However, we would, as we did in this case, indicate a note of caution and that is; house prices have been known to drop 30% as has the stock market! So, in this instance, whilst they have taken the turbocharged option, they have also realised they need to build in a “margin of safety”. This margin of safety will be the focus for the next few years.
The point is in undertaking an exercise like this will allow you to either breathe a massive sigh of relief, alternatively, it may stoke further the fires of your ambition. There is no right or wrong answer.
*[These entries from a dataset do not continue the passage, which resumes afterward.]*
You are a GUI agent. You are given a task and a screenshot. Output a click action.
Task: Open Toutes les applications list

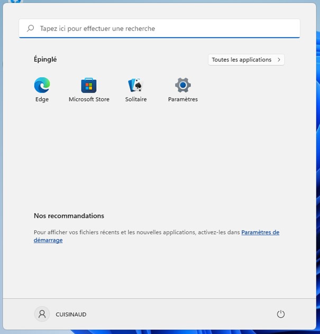[242, 60]
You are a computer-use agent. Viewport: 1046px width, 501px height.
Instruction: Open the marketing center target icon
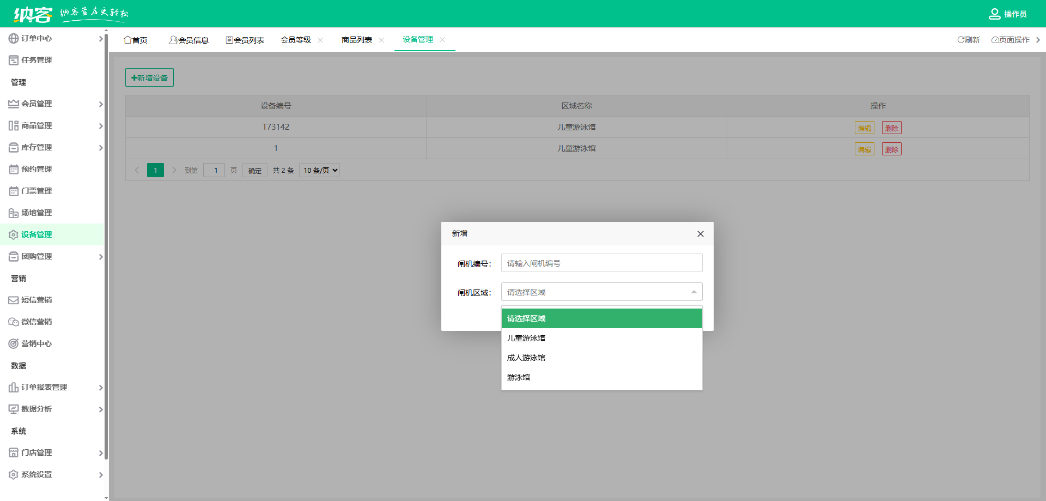pyautogui.click(x=14, y=343)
What’s next? – A word of warning
If selling the company is the answer, or indeed, prior to withdrawing from it and letting somebody run it with you taking an income, think long and hard prior to signing on the dotted line. We think you need to be very clear about what you are going to do next. There are a lot of very bored rich entrepreneurs with nothing to do. Depending on your age, you also need to account for the impact on your kids. In a number of instances the kids of “sold out” entrepreneurs go off the rails. They see their parents kicking back going to the golf course and doing nothing much and think they’re entitled to do the same!
Apologies to the golfers amongst you (sorry Kay), but an American writer Saul Bellow wrote “Retirement is an illusion. Not a reward but a mantrap. The bankrupt underside of success. A shortcut to death. Golf courses are too much like cemeteries.”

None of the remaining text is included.